Florent Delorme pointe notamment le manque d’ambition en matière de transition écologique. (Photo: M&G Investments)

Florent Delorme pointe notamment le manque d’ambition en matière de transition écologique. (Photo: M&G Investments)

Que retenir du nouveau plan d’investissement annoncé par Joe Biden ce 31 mars? Florent Delorme, stratégiste chez M&G Investments, en tire quelques enseignements globaux.

Les chiffres ont de quoi donner le tournis. Après les 1.900 milliards annoncés pour relancer l’économie, l’administration Biden met 2.250 milliards sur huit ans de plus sur la table pour rénover les infrastructures. Et envisage 1.000 milliards d’aides supplémentaires pour aider les familles.

Un véritable pari keynésien, qui marque le retour de l’État fédéral dans le jeu économique.

Pour Florent Delorme, ce plan – qui doit maintenant être négocié avec le Congrès – est beaucoup plus qu’un plan d’infrastructures. Il s’intitule d’ailleurs officiellement «The American Jobs Plan». «Pensé dans le contexte d’une forte rivalité stratégique avec la Chine, il comprend un volet industriel important et comporte également un volet social significatif.»

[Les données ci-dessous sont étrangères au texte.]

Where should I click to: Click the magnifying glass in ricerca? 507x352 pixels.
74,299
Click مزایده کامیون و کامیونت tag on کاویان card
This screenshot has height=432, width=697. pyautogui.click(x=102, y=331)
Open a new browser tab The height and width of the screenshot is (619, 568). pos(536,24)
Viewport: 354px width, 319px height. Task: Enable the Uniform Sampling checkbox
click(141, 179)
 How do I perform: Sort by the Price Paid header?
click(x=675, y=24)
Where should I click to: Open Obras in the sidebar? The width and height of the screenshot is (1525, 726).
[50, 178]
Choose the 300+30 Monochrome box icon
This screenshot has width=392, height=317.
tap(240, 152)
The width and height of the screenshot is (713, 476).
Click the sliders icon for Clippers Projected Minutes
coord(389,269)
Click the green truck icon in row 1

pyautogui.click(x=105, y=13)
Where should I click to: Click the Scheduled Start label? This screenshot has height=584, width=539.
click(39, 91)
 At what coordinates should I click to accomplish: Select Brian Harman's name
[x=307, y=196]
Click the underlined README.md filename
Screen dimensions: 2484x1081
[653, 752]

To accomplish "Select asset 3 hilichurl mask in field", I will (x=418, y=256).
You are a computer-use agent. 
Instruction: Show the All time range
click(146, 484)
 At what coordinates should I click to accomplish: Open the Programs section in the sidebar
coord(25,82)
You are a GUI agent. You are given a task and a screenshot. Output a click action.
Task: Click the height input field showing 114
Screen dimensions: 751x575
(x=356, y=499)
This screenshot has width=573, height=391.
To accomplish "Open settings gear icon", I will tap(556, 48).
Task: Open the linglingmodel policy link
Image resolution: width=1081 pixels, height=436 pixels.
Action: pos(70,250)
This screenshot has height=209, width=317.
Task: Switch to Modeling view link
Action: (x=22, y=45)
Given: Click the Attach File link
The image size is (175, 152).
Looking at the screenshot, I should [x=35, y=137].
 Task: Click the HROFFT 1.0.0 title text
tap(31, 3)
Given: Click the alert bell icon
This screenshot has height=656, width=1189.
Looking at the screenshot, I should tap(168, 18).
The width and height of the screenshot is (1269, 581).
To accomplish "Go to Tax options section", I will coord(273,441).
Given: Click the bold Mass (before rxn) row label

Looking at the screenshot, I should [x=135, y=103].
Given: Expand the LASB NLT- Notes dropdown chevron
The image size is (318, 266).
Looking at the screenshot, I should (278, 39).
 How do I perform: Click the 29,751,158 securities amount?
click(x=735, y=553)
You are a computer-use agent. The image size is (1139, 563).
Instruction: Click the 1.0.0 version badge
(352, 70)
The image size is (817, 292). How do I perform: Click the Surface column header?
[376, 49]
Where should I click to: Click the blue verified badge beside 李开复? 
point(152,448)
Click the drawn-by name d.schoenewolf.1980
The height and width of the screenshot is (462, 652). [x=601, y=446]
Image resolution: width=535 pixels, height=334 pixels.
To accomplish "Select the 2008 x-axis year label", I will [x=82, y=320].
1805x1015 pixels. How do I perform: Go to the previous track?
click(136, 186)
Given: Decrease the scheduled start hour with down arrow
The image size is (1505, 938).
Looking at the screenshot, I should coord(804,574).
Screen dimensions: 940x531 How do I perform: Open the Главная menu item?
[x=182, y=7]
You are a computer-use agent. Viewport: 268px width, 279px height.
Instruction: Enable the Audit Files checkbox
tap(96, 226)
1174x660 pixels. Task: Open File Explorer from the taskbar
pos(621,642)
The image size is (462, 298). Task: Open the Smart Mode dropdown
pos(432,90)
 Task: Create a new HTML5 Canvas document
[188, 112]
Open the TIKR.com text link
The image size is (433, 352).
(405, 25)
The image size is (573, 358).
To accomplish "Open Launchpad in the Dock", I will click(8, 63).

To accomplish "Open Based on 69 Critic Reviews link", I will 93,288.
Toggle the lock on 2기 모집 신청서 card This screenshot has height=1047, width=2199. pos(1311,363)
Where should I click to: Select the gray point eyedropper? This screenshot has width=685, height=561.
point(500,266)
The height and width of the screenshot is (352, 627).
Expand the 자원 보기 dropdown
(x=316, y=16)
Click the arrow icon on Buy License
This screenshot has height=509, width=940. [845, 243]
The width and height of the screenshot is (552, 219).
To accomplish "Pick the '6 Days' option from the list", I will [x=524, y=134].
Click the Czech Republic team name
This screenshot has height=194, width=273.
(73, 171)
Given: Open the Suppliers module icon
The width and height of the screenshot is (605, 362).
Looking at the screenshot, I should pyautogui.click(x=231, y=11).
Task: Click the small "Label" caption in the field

Il est composé de quatre grands postes de dépenses.

Le premier, pour un montant de 620 milliards de dollars, porte sur les transports. «Il s’agit certes de rénover les infrastructures américaines après des années de sous-investissement (routes, ponts, transports en commun), mais aussi de développer le véhicule électrique, avec, par exemple, le quadrillage du territoire par des bornes de recharge.» Le second volet de ce plan porte sur l’amélioration des lieux de vie (eau, services internet haut débit, énergie renouvelable, efficacité énergétique…), pour un montant total de 650 milliards de dollars. Le troisième budget, à hauteur de 580 milliards de dollars, est tourné vers l’industrie américaine (semi-conducteurs, par exemple, recherche, transition énergétique, formation…). Et enfin, le quatrième axe de dépenses est constitué d’une enveloppe de 400 milliards de dollars, à destination des plus âgés et des plus vulnérables (logements, hôpitaux, écoles, crèches…).

Reprendre la main face à la Chine

Son financement sera assuré par une augmentation du taux d’imposition des entreprises, qui devrait passer de 21 à 28%, alors que le taux d’imposition minimal des activités à l’international passera de 13% à 21%.

Première conséquence sur le plan international de ce programme: la volonté de l’administration Biden d’arriver à la création d’un impôt minimum mondial sur les entreprises.

Deuxième conséquence: ce plan vise en partie à répondre aux ambitions chinoises. «Le volet industriel du plan est là pour tenter de reprendre l’avantage face à la dynamique chinoise.» Florent Delorme relève d’ailleurs le protectionnisme marqué du programme: «Les contrats devront aller à des entreprises américaines avec des travailleurs américains.»

On peut également noter le manque d’ambition en matière de transition écologique. On n’est pas encore face au Green New Deal promis par Biden. Florent Delorme parle d’«absence de créativité fiscale carbone. Là où l’Europe va financer son plan de relance par la taxe carbone, les États-Unis utilisent un outil fiscal plus classique.»

Autre question que suscite ce plan à long terme: celle de la hausse des dépenses publiques. «À ce stade, les marchés s’inquiètent peu de cette hausse, mais ne changeront-ils pas un jour de perspective à ce sujet?»

C’est la question qui pourrait bien faire l’actualité des marchés, une fois la crise Covid passée.